[Screenshot grounding data]
##############################

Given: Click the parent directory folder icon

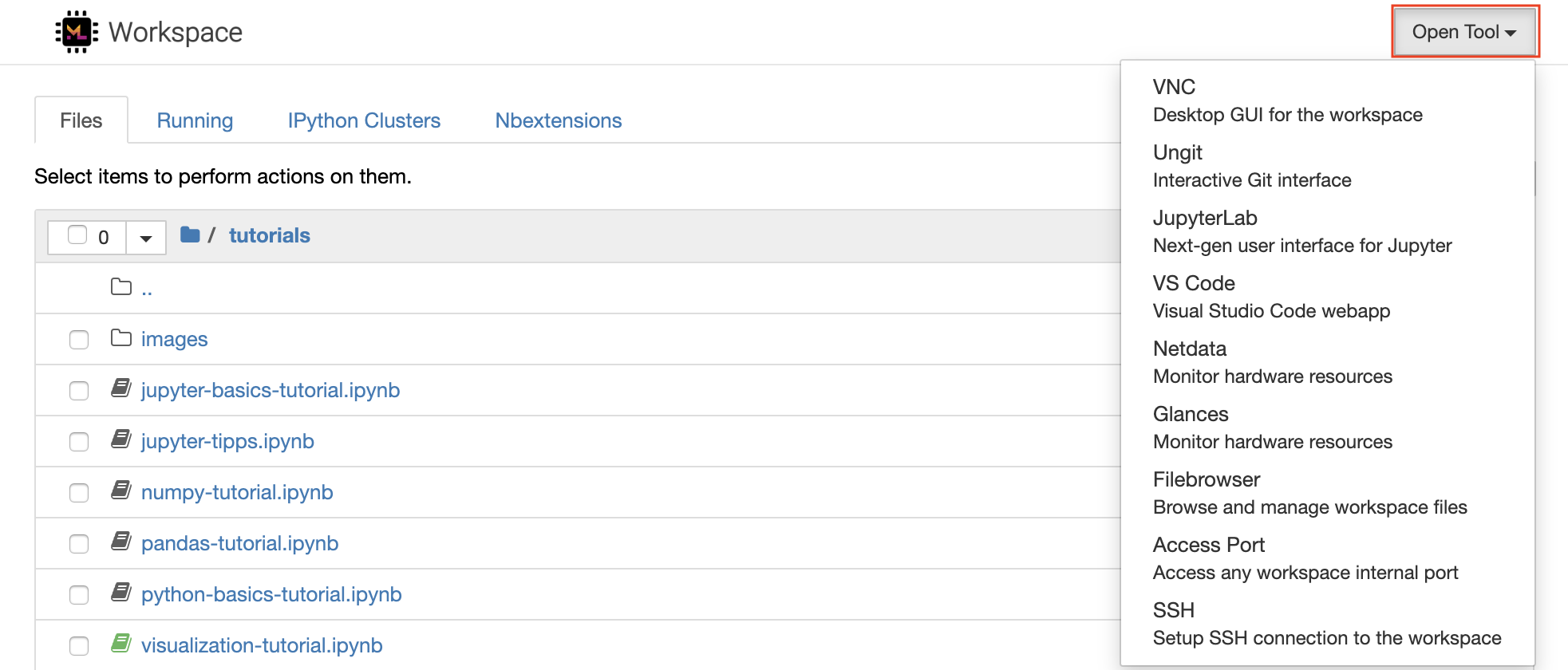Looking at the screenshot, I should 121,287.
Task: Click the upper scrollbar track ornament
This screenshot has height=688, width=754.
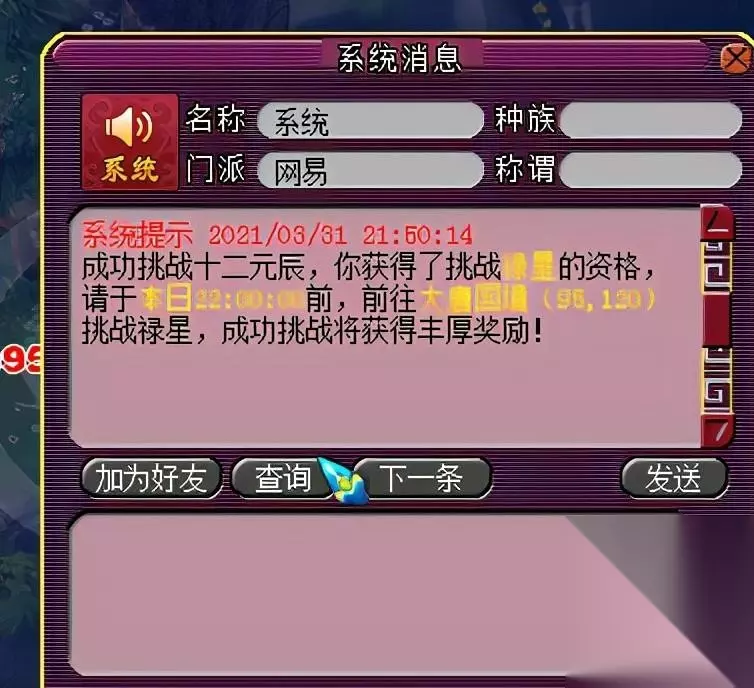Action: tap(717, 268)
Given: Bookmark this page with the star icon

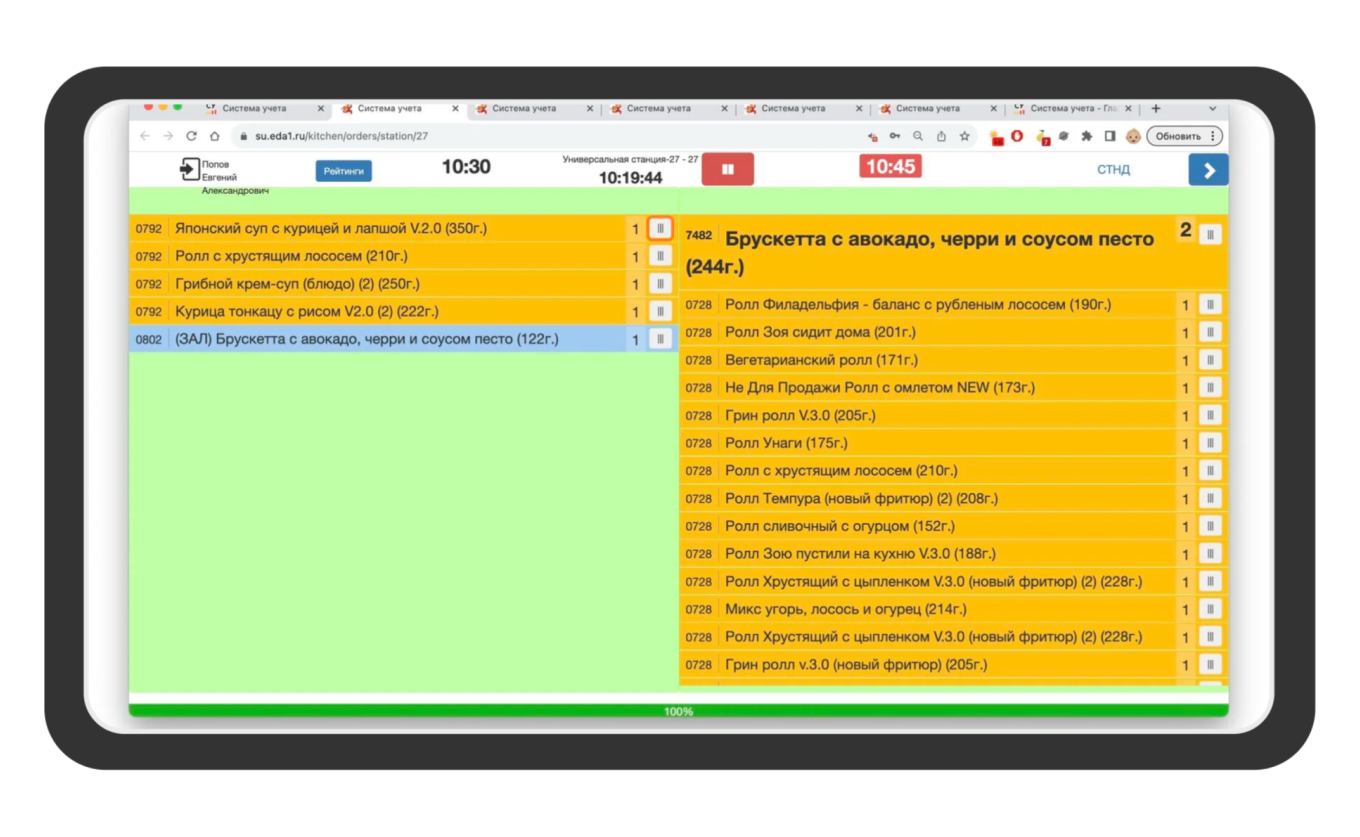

##############################

In the copy, include every line of the records exactly and none of the images.

--- Task response ---
Given: Click the parent directory folder icon

Looking at the screenshot, I should 121,287.
Task: Click the upper scrollbar track ornament
This screenshot has height=688, width=754.
Action: tap(717, 268)
Given: Bookmark this page with the star icon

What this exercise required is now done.